Quand les dirigeants d’un grand groupe décident d’acquérir une entreprise, l’opération est comptabilisée en immobilisation au bilan, par exemple pour 10 000.
S’il s’avère que cette immobilisation n’a en fait presque aucune valeur, 1 000 par exemple, seule cette valeur réelle doit être inscrite en immobilisation pour que le bilan puisse donner une image fidèle de la réalité.

L’écart entre la valeur d’acquisition et la valeur réelle, 9 000 (soit 10 000 – 1 000) doit être enregistré au bilan au côté des immobilisations en tant qu’écart d’acquisition pour ce montant et sous cette dénomination.

Cet écart d’acquisition correspond à une perte de 9 000 qui doit ensuite être comptabilisée en tant que telle au résultat et venir en déduction du résultat net final.

La dépréciation des écarts d’acquisition doit porter sur la totalité de ces écarts dès qu’ils sont constatés pour que le résultat donne une image fidèle de la réalité.

Elle doit être enregistrée après la détermination de l’impôt sur les bénéfices des sociétés car cette perte (provenant d’une erreur de gestion) ne doit pas affecter le montant de l’imposition normale sur les opérations ordinaires.
L’application de ces règles s’impose aux Etats-Unis depuis le 1° janvier 2002 (donc à partir des exercices 2001). Une grande partie de la baisse des bénéfices des entreprises américaines en 2001 et 2002 s’explique par l’enregistrement de ces goodwills (et autres write-offs).

En France, l’ancienne réglementation comptable n’a été modifiée que tardivement : les écarts d’acquisitions (qui étaient jadis négligeables) ont continué à être amortis sur… 20 ans !
Ainsi, les comptes d’un grand nombre d’entreprises françaises ne donnaient pas une image fidèle de la réalité. Les capitaux propres y étaient artificiellement majorés.
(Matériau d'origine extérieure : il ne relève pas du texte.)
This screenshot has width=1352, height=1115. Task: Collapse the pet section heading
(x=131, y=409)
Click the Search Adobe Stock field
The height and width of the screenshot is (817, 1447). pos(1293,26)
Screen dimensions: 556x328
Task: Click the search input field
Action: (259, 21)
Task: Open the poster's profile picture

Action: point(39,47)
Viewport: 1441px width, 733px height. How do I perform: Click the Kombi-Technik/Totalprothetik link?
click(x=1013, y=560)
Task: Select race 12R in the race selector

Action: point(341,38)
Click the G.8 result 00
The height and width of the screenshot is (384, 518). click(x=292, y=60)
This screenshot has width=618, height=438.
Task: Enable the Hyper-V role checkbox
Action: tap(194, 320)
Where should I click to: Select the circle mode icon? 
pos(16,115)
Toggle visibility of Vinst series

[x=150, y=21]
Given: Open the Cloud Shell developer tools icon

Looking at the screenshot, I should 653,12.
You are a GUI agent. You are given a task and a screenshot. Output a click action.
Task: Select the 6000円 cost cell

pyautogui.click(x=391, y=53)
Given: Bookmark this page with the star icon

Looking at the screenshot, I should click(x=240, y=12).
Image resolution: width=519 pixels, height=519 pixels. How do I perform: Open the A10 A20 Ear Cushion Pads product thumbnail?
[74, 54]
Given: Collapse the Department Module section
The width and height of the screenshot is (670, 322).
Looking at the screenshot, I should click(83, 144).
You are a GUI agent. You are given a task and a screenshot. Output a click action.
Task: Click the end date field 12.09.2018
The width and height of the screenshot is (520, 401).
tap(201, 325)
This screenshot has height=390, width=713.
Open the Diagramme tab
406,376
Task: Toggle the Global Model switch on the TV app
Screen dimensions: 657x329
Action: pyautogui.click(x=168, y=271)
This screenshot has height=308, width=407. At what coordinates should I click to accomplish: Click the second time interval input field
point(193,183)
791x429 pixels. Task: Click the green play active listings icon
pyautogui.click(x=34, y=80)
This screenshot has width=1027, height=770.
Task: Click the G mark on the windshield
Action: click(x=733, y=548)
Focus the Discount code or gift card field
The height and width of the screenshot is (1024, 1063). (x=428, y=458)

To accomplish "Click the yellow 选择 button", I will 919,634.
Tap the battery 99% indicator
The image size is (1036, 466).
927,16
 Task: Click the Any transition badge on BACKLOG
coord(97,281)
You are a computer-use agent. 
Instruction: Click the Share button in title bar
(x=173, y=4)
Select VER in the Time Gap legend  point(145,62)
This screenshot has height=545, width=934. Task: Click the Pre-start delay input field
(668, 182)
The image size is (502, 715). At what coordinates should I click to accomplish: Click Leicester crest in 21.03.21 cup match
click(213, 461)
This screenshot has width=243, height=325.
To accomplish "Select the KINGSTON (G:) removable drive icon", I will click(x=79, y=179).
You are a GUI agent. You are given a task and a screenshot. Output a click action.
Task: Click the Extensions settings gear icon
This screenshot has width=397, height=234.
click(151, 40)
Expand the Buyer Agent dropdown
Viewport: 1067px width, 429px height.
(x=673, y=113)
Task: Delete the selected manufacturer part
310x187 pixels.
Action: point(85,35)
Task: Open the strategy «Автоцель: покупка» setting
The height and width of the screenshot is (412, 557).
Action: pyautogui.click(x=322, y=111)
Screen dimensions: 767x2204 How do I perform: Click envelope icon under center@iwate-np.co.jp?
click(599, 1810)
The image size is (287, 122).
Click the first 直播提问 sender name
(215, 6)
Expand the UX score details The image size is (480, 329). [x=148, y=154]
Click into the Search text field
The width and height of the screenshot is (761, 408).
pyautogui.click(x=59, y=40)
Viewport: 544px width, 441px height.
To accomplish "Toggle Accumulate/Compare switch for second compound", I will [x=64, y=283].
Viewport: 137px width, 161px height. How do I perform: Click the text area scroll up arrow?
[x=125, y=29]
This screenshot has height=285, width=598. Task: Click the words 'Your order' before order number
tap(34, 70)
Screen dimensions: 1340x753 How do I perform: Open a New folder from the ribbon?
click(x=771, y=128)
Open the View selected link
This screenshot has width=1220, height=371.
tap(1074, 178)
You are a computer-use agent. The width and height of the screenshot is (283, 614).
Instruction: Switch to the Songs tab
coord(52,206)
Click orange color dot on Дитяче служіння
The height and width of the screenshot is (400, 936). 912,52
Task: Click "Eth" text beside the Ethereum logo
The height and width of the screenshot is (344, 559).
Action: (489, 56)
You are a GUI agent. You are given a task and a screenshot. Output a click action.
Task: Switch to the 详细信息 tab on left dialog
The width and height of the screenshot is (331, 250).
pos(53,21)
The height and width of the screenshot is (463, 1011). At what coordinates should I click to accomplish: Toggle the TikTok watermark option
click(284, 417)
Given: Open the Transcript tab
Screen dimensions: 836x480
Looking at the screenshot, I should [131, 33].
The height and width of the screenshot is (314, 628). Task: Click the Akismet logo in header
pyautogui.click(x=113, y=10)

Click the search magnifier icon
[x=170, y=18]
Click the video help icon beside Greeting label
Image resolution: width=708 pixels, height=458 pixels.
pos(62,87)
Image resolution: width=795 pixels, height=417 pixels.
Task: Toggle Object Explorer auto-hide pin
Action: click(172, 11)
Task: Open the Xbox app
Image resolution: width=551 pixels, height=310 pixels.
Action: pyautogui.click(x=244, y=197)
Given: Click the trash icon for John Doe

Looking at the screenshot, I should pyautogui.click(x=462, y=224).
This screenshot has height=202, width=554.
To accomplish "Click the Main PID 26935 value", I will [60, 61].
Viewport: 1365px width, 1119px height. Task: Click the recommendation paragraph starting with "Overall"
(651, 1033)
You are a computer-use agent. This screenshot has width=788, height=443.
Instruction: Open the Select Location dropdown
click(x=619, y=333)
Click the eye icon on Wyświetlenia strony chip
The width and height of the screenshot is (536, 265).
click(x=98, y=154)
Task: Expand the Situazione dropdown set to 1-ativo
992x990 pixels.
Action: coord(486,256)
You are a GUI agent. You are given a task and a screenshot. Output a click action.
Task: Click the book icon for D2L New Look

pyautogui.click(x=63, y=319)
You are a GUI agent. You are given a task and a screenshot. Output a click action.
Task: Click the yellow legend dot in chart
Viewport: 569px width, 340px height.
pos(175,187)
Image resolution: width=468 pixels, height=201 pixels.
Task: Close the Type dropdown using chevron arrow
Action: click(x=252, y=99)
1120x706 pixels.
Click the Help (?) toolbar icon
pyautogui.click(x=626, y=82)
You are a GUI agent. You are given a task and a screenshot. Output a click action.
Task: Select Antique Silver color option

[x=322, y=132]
Les conséquences des erreurs de gestion de certains dirigeants étaient diluées sur 20 ans et elles n’ont pas été sanctionnées.

Il n’en est pas de même aux Etats-Unis où les dirigeants fautifs ont été licenciés, certains ont été condamnés pour avoir tenté de dissimuler leurs fautes, et ceux qui ont fait des opérations frauduleuses sont en prison…

Rien de tel en France ! Les dirigeants de France Télécom ont été à l’origine d’écarts d’acquisitions considérables en investissant à tort et à travers dans des opérateurs pour plusieurs dizaines de milliards d’euros. Pour éviter de faire tomber France Télécom en faillite, des règles comptables parfaitement justifiées n’ont pas été appliquées en France.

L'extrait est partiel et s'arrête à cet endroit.